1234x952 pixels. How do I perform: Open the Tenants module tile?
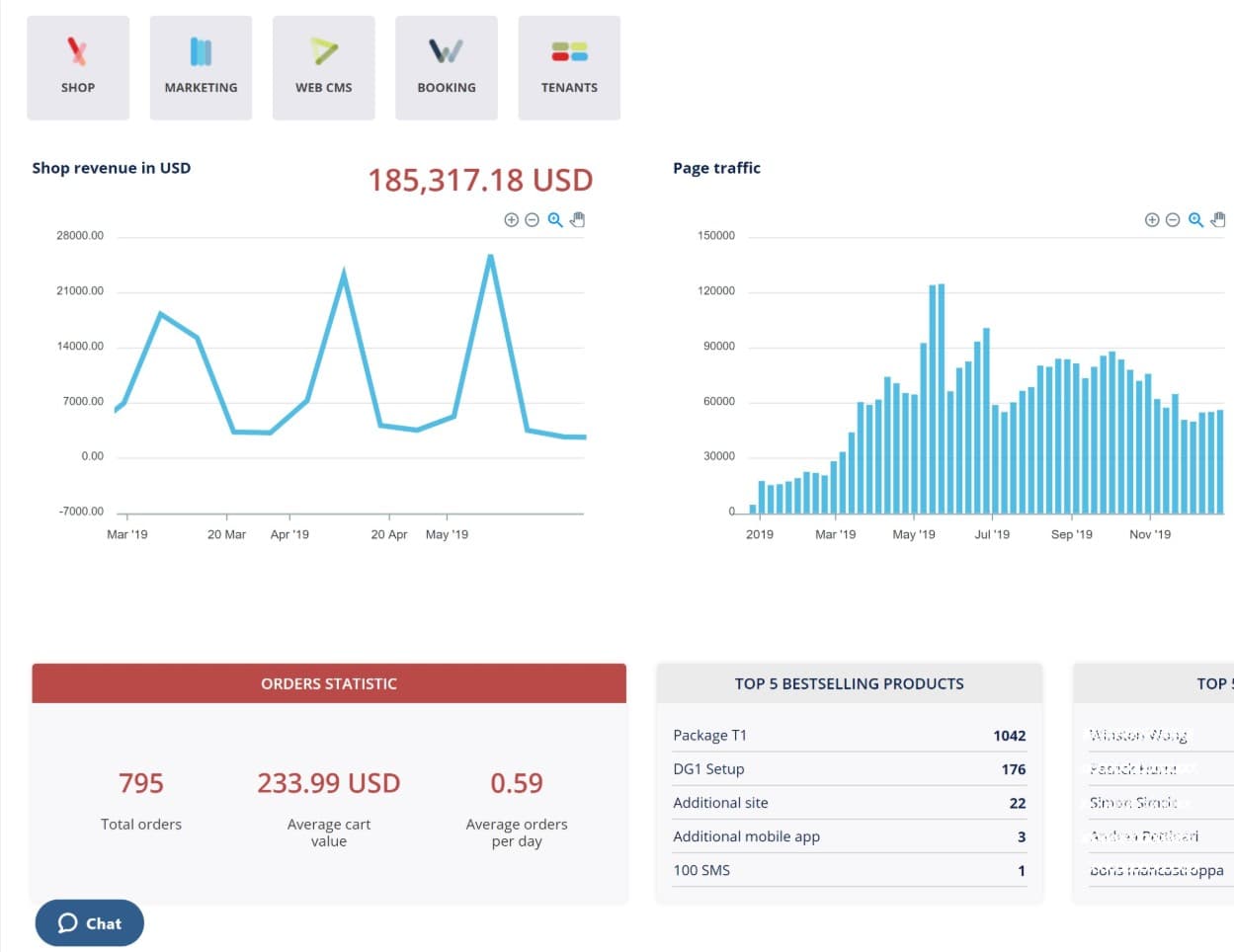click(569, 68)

========================================

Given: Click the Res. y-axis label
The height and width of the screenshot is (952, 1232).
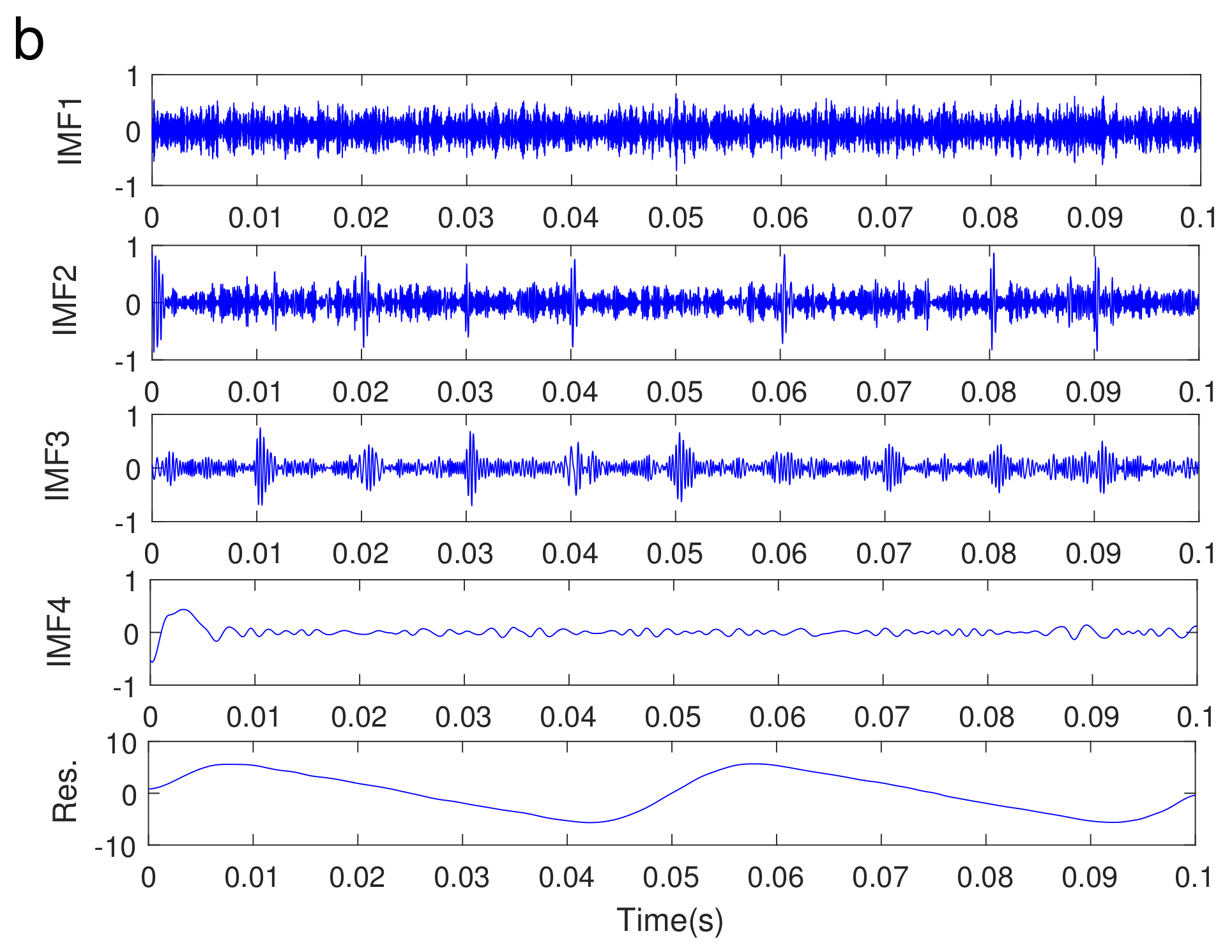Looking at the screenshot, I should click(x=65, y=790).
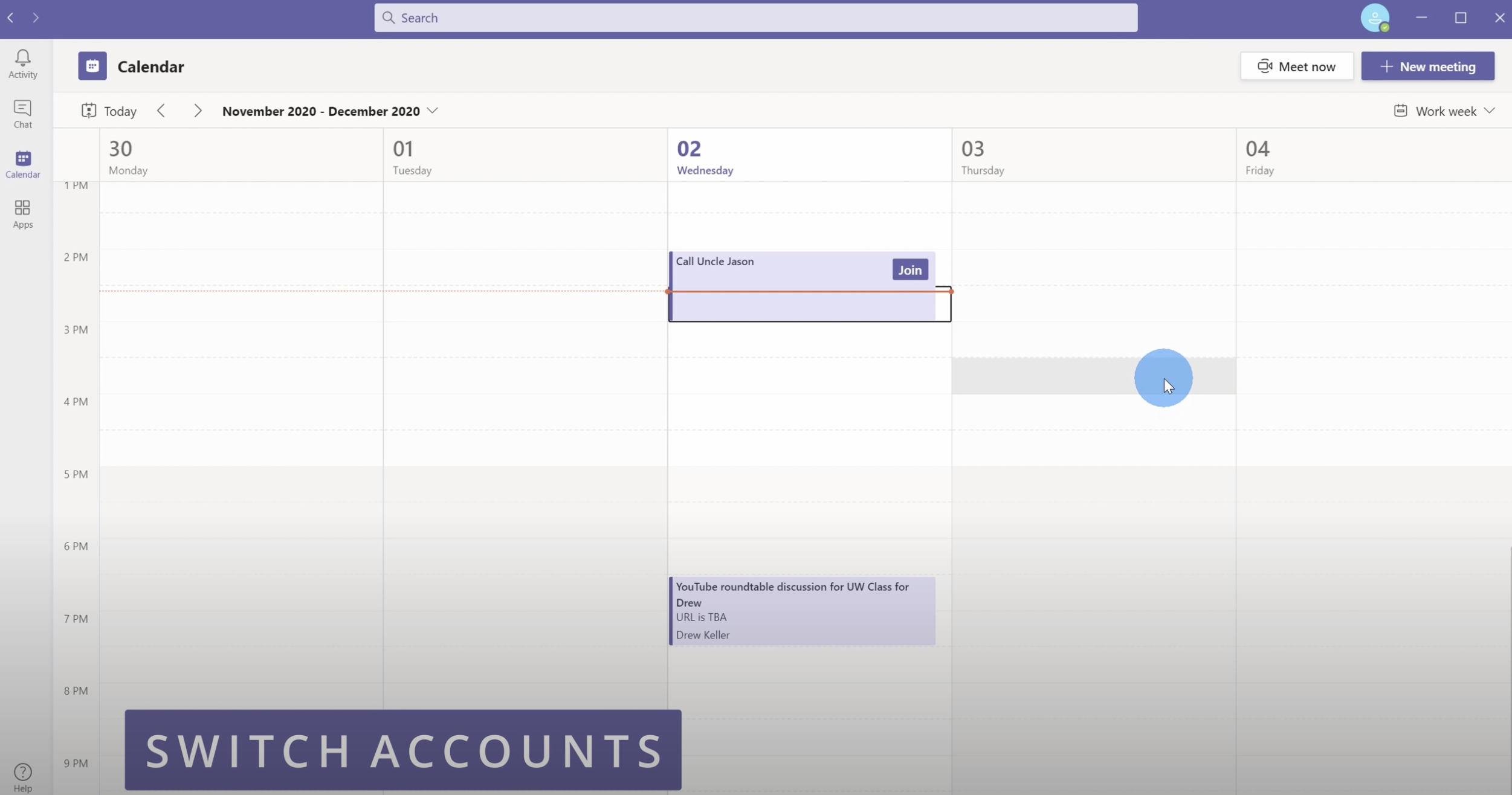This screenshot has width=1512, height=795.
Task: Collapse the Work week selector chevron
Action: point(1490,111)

========================================

- Directions
Can you output the lines from the one containing "1234x952 pixels. How" through the one containing "click(569, 68)" as a Markdown table with columns Row and Line, dropping blank lines and leaving out the pictures?

- Task output
| Row | Line |
|---|---|
| 1 | 1234x952 pixels. How do I perform: Open the Tenants module tile? |
| 2 | click(569, 68) |